From the data below, copy out every line that contains the word "computer".

== PROVIDED INFORMATION

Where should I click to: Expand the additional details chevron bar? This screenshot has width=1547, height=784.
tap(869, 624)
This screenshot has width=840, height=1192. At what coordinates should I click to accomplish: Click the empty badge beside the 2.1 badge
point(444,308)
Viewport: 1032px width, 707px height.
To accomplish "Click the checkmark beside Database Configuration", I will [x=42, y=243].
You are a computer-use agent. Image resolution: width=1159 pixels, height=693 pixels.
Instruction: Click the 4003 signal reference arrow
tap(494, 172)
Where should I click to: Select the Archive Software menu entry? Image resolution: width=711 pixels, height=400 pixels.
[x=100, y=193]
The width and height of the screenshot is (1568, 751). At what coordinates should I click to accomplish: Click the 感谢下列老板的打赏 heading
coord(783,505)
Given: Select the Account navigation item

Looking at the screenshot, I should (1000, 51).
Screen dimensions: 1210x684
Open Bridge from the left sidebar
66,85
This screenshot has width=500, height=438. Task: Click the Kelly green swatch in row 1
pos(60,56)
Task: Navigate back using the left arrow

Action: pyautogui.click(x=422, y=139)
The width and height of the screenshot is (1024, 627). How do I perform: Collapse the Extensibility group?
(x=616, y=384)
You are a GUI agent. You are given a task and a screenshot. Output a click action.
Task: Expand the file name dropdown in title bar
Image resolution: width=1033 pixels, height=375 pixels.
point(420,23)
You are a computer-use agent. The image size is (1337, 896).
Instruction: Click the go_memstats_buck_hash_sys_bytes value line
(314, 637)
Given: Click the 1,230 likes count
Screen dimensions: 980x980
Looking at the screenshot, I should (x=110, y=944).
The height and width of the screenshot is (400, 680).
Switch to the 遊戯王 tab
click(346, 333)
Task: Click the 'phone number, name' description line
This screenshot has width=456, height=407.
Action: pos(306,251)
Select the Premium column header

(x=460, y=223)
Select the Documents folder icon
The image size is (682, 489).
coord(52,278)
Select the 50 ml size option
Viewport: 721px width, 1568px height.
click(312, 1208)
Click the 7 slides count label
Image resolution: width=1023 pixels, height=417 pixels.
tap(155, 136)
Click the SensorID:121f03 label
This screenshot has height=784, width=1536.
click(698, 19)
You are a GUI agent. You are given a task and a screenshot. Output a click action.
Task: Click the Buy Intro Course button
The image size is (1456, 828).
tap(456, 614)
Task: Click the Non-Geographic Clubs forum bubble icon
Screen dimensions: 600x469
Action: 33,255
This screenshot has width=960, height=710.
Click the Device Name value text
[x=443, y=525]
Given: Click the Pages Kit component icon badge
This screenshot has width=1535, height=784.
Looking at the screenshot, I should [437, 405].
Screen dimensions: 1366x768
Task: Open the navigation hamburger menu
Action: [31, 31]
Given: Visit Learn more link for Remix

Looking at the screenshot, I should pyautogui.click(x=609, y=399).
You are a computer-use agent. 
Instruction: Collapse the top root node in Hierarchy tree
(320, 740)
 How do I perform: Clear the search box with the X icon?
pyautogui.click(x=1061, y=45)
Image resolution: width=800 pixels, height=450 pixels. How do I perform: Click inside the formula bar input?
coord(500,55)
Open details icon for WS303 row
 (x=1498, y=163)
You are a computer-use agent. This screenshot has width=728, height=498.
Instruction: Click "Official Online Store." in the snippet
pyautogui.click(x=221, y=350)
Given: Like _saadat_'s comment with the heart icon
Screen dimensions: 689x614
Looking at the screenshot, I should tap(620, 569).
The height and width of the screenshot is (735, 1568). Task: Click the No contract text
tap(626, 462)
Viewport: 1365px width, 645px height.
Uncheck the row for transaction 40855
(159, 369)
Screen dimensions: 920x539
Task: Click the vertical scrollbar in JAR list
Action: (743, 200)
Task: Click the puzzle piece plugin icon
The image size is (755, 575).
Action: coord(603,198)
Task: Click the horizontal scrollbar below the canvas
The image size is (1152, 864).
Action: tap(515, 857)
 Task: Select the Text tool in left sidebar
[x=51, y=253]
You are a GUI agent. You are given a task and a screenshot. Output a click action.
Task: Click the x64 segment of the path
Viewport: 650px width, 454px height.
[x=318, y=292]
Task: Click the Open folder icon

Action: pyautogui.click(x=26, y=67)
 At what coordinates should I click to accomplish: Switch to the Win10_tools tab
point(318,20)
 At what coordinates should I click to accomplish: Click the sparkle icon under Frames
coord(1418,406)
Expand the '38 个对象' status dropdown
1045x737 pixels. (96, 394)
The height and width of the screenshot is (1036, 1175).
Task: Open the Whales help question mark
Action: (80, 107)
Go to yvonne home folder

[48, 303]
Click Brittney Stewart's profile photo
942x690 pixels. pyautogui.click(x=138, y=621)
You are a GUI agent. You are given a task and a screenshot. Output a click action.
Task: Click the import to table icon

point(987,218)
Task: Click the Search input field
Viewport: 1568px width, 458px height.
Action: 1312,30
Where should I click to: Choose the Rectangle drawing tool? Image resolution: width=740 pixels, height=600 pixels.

====

» **THE SOLUTION**:
You are a computer-use agent. Image resolution: width=1159 pixels, height=693 pixels.
You are a computer-use agent. The image size is (1337, 896).
You are a computer-use agent. 
You are a computer-use agent. This screenshot has width=728, height=498.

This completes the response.